Failing to unify a company on a single, thoughtful, CRM system doesn’t just introduce inefficiencies, it can make your organization straight up irritating. I’m a loyal patron of Grossinger Toyota North, and not just because 15 years ago my mother wrote a sternly worded letter to Toyota corporate and we now get 10% off all service: parts and labor. A real 10% too, the conspiracy theorist in me frequently obtains 3rd party validation of the “Monica Wilson” discount. Perpetual coupons aside, Grossinger sold me my first new car 10.5 years ago with a whopping three miles on it. When I found out I’d be moving to California, I decided to retire the Rav, so I stopped by good ol’ Grossinger and solicited an appraisal. After a 10 minute booting process, the guy punched my information into some antiquated application accessed on his CRT equipped computer, and we established the going rate for what amounted to a 10 year and 4 month, 67,000 mile rental.
After spending the next week out of town, I returned, title in hand, to close this deal. While waiting in their sales pit, my phone rang. Who could possibly need to speak to me at that moment? But a friendly Grossinger lead qualifying lady, of course. I failed to resist the urge to accuse her of stalking and suggested she should use the remaining call time to help me jump the queue… the call ended after her confusion exceeded her patience. Flashforward – sign papers, quick business trip, and back to Chicago to with a plan to fetch my check the next morning. I return to a stack of mail, and tucked away amongst the neuroscience magazines and grocery ads there was a letter from Grossinger which expressed their interest in purchasing my 2002 Rav 4, and for $800 more than I negotiated no less. Knowing full well my ride was far from “mint condition” I excused that detail in favor of inspecting the postmark – sure enough sent 5 days AFTER they took title. The charm continues.
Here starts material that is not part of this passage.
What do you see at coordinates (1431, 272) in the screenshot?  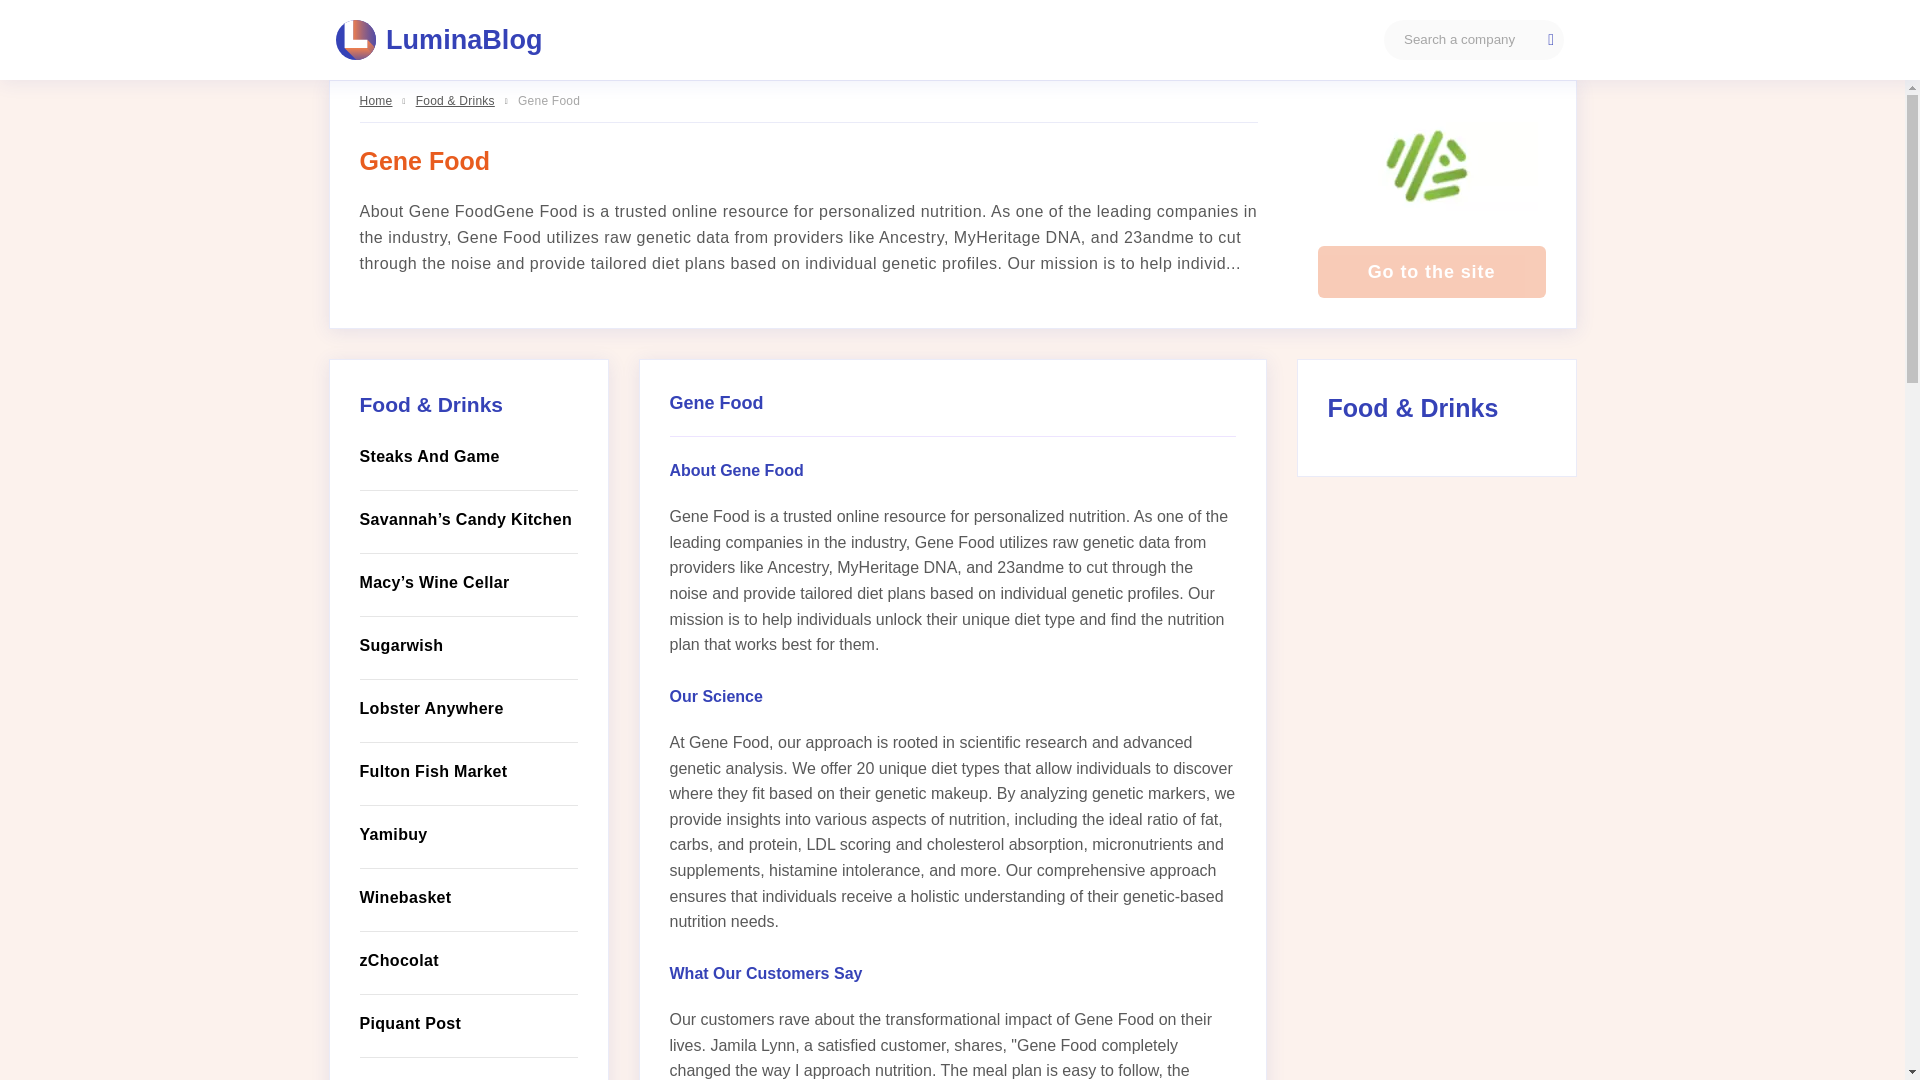 I see `Go to the site` at bounding box center [1431, 272].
Over the next week, I get 3 emails and 2 voicemails from agents wondering if I was interested in discussing a trade-in, or perhaps even to: “Get me into a new Corolla.” What raises the ridiculous factor even higher is the fact that during the process, I explicitly asked to opt out of all email communiques, and the car I suggested they put in the “mandatory” next-vehicle field was *not* a Corolla. This afternoon, when I got letter reminding me that my car is due for its 100k mile service, my head nearly exploded. Not only do they own the car now, but holy hell! If anyone should know the mileage of my ex-vehicle, it’s the people who serviced it for the last decade!
So this week, when you sense your customers are on the fence about CRM, ask them whether they want to support their customers or irritate them. Clearly, simply having a system doesn’t guarantee you will use it, let alone well. Customers expect more these days, and I’m sure your prospects can relate to a story like my experience with Grossinger, so use it. Incite action by showcasing the price of doing nothing.